Barnes remains in a Moscow detention center and has not yet been transferred to a penal colony since the appeal of his conviction is still pending, said his attorney, Gleb Glinka.

"He's in a room with 14 other people," Carter said. "Some of these are hardened criminals he's in there with and he's just having a hard time. He's been bullied. He's not in a mentally very good state."

Carter and Barnes’ two sisters told ABC News they felt let down by the State Department under the Biden administration, explaining that they wanted Barnes to receive a wrongful detention designation like Gershkovich, Griner, Reed and Whelan did.

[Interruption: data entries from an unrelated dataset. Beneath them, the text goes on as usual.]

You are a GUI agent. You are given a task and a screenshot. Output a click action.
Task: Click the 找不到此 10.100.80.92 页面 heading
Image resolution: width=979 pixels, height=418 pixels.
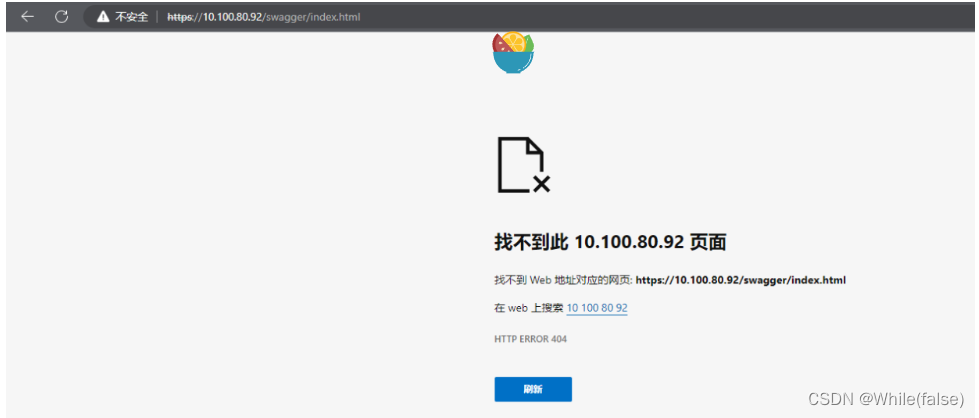coord(610,242)
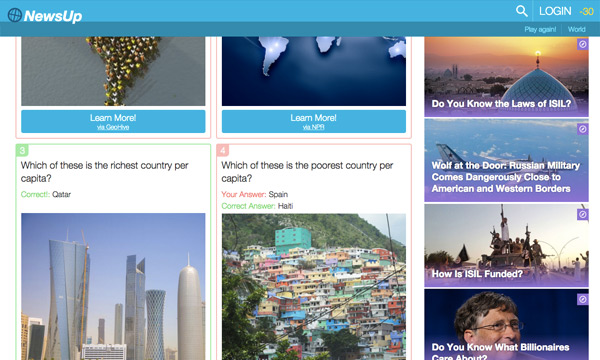Open the What Billionaires Care About article

click(x=506, y=325)
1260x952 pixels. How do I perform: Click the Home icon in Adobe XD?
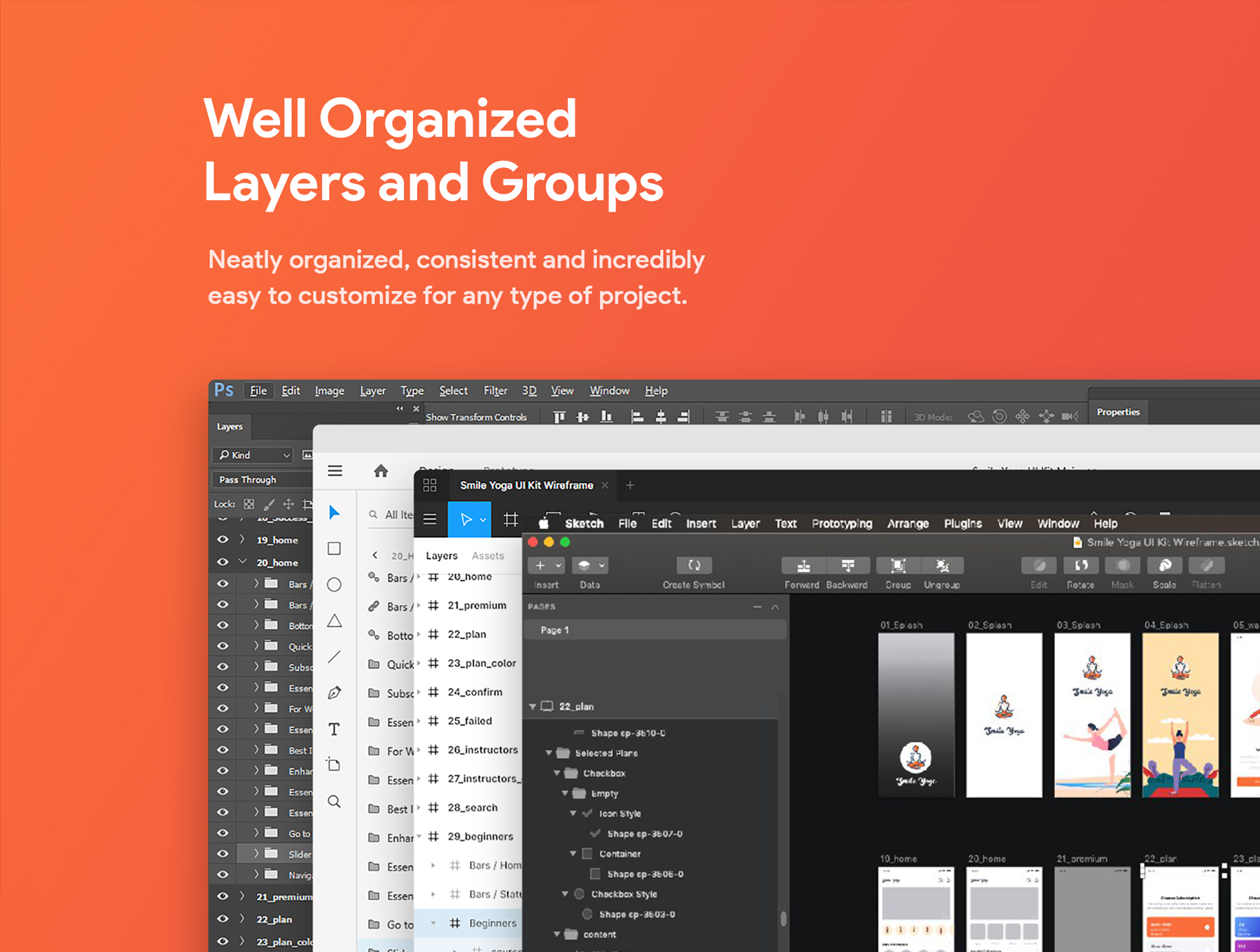(x=381, y=471)
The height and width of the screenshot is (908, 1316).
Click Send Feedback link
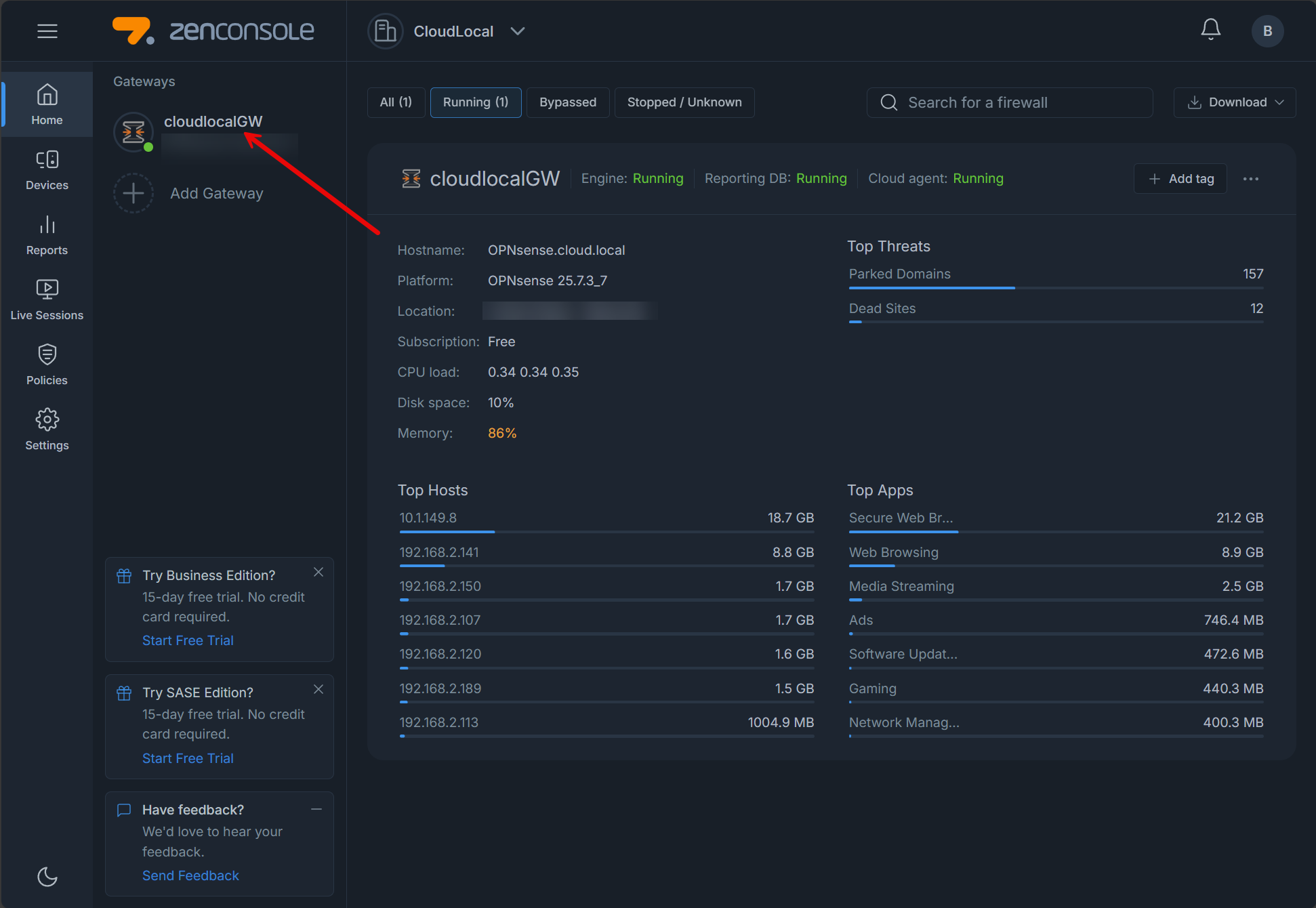click(x=190, y=875)
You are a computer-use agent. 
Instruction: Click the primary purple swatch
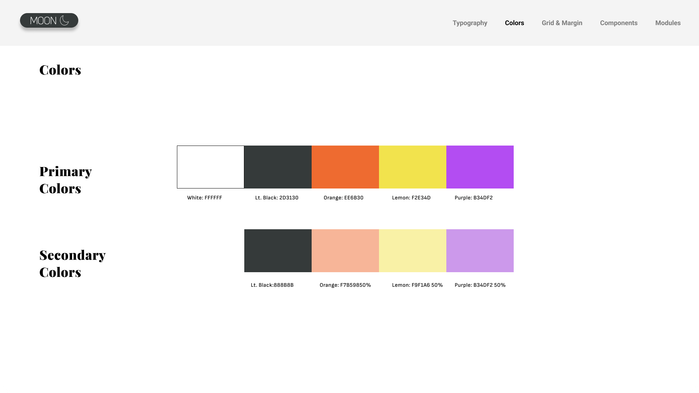point(480,167)
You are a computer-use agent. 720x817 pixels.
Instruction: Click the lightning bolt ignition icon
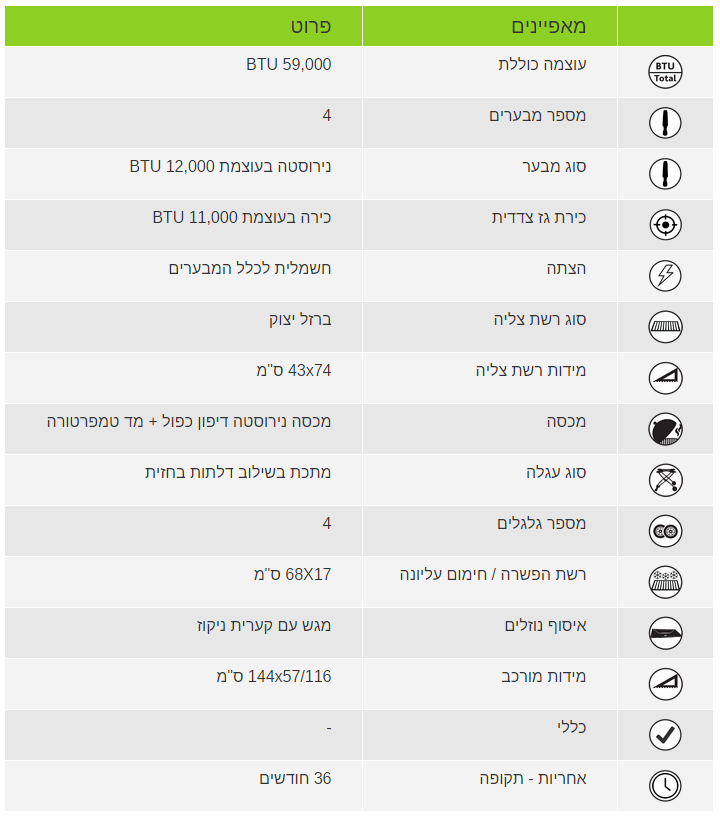point(665,276)

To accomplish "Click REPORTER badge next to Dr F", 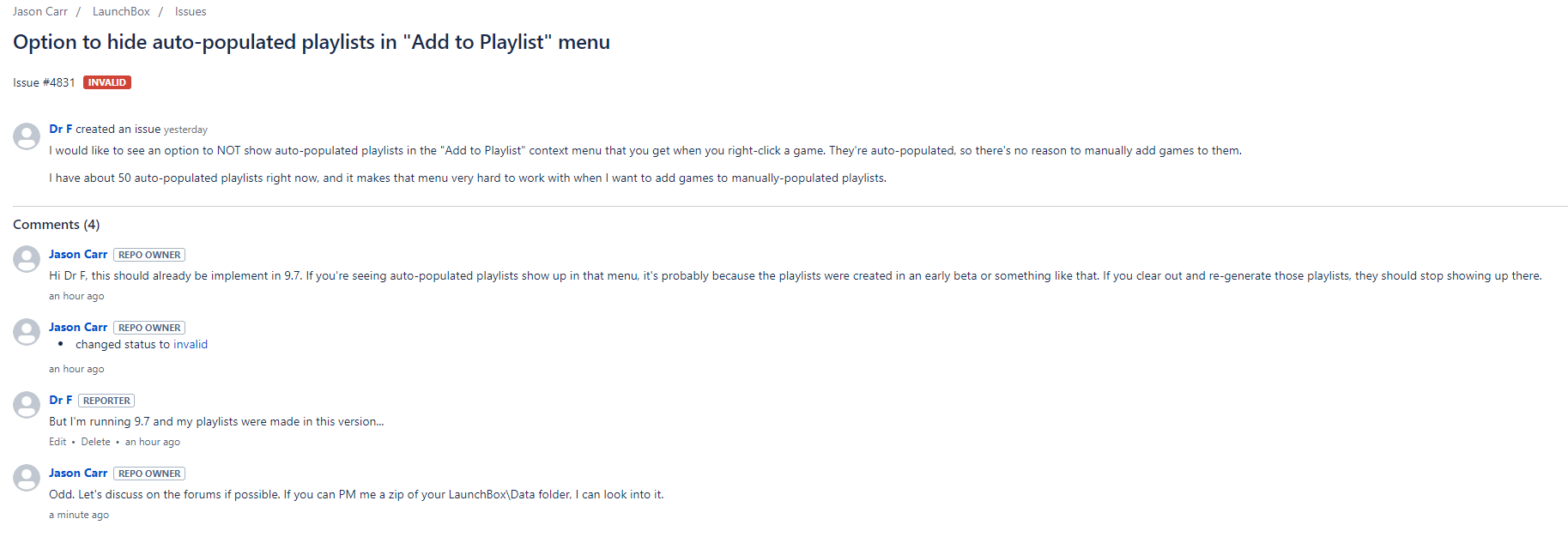I will pyautogui.click(x=106, y=401).
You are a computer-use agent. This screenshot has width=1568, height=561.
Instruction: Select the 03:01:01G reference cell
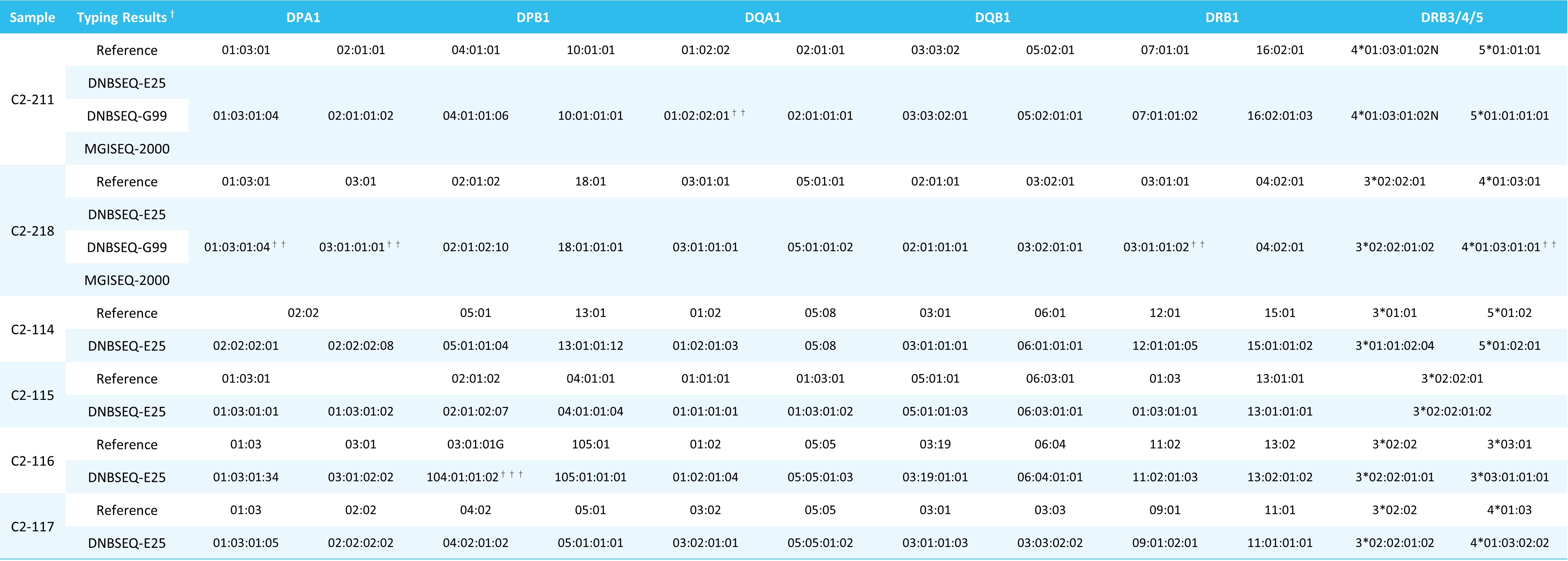coord(475,444)
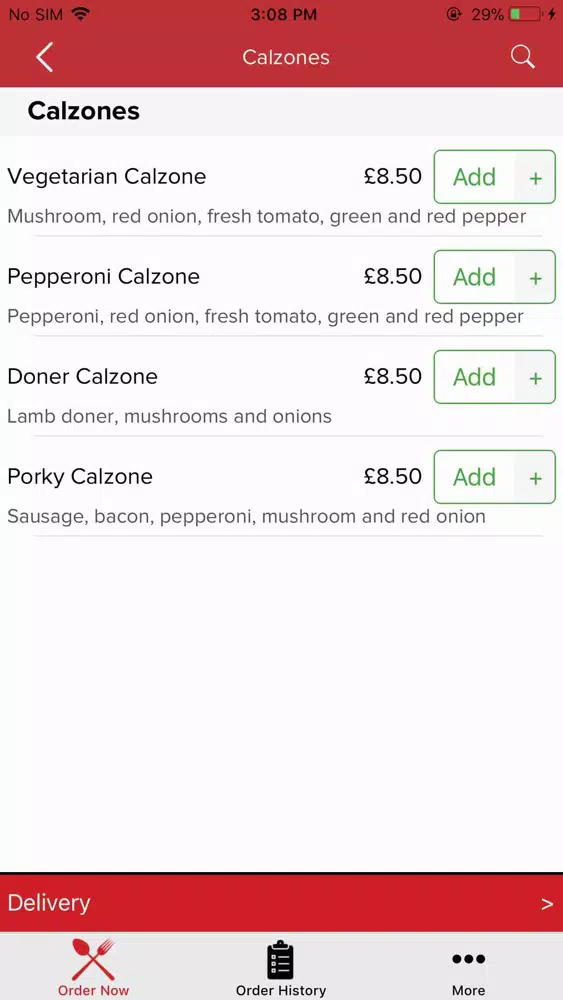Tap the More three-dots icon
Viewport: 563px width, 1000px height.
click(x=469, y=959)
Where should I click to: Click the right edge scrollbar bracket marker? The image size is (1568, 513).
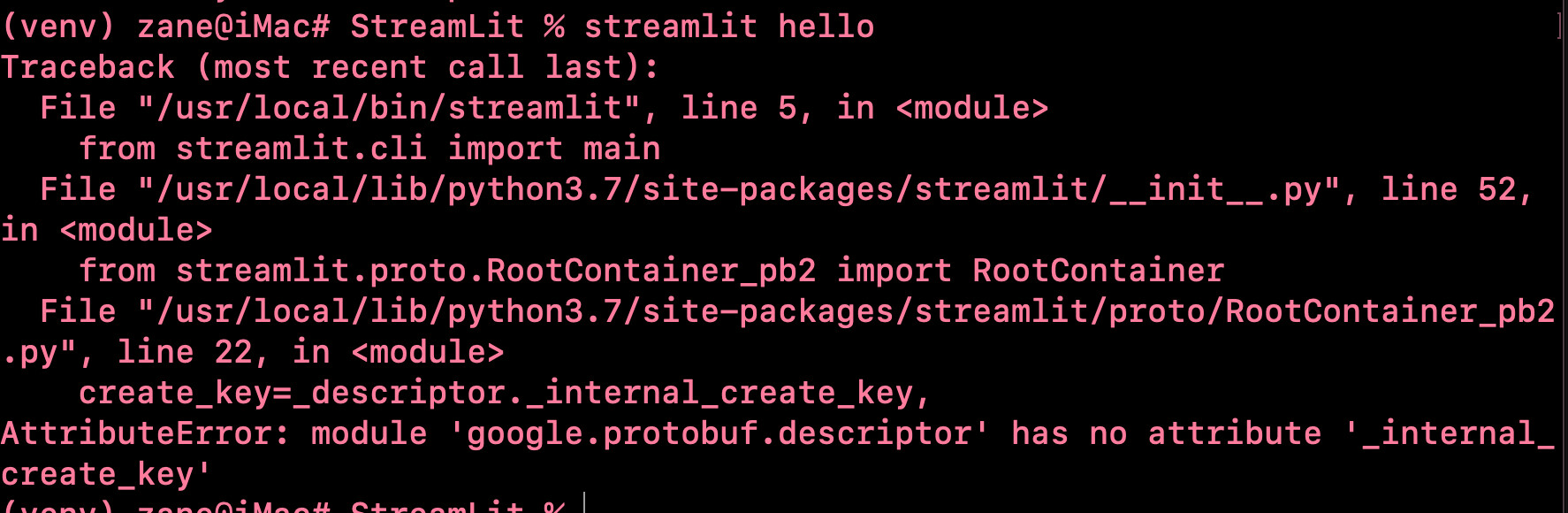click(1560, 25)
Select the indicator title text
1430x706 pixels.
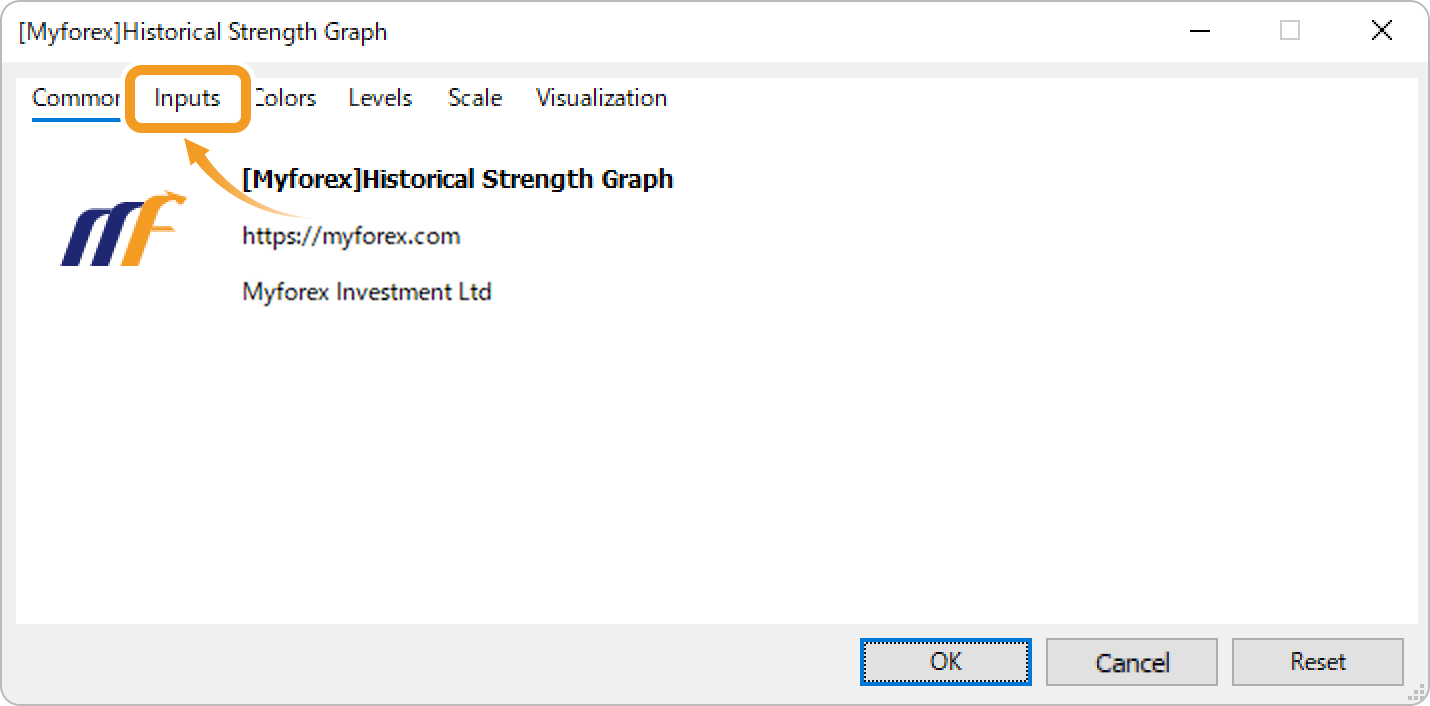point(456,179)
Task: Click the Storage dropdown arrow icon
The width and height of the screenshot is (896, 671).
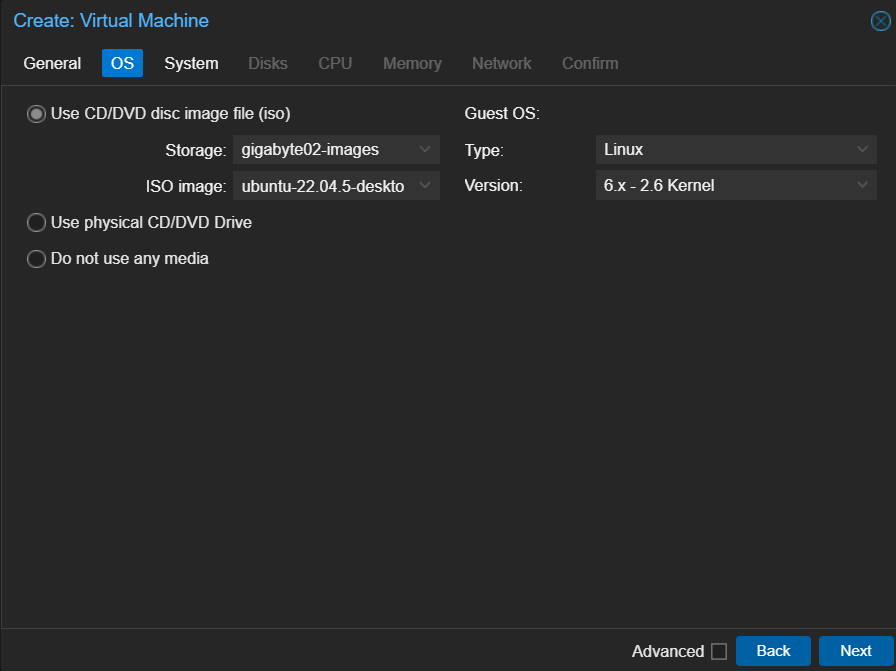Action: 426,150
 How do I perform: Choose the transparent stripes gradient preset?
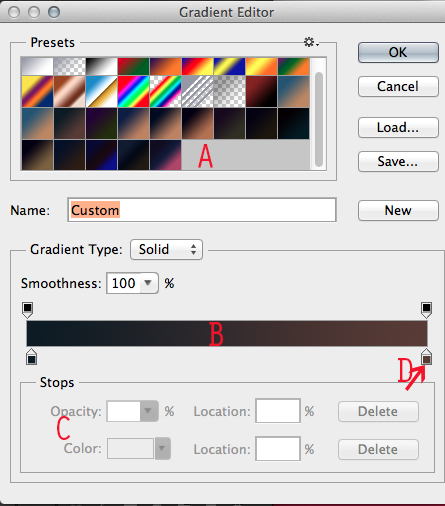coord(197,91)
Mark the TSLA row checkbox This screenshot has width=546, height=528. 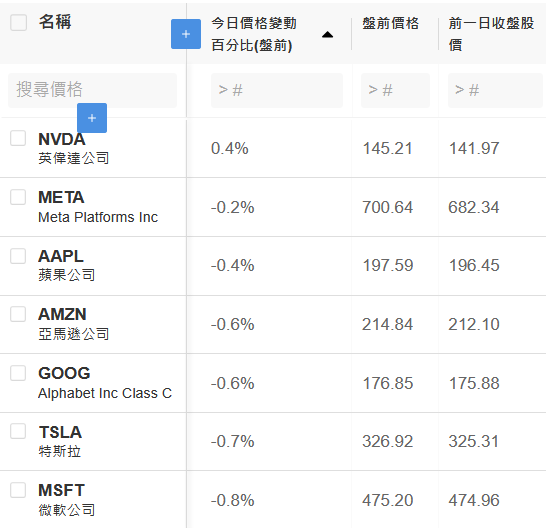pos(18,431)
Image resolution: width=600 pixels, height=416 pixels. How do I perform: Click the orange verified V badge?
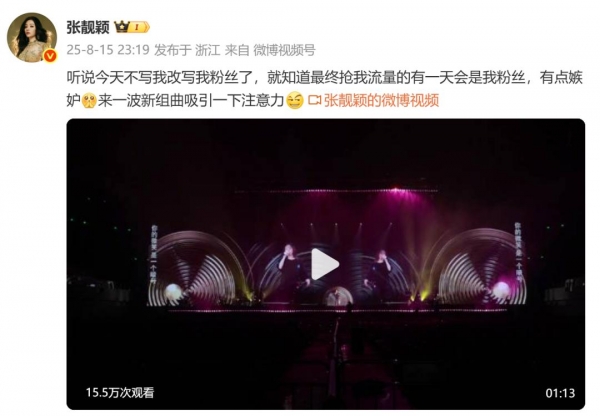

"We've given them ample evidence of why that should happen and we've heard nothing," Carter said. “We feel ignored and forgotten.”

The State Department declined to comment about Barnes’ detention, but previously said that it “continuously reviews the circumstances surrounding the detentions of U.S. nationals overseas, including those in Russia, for indicators that they are wrongful.”

"If we could just get the State Department to do something," Carol Barnes said. "We're pleading for somebody to pay attention."

Although the accusations by Russian prosecutors involve child abuse in Montgomery County, Blackburn, the Montgomery County District Attorney’s Office Trial Bureau Chief, said the State Department and The White House never reached out to his office regarding Barnes’ case in Russia.

Barnes’ two sisters say they hope the State Department under the second Trump administration will take steps to bring their brother home.

“I didn’t do anything,” Barnes said on a recent phone call with his sister Carol. "This is a political situation and I need political help.”

ABC News’ Tanya Stukalova contributed to this report.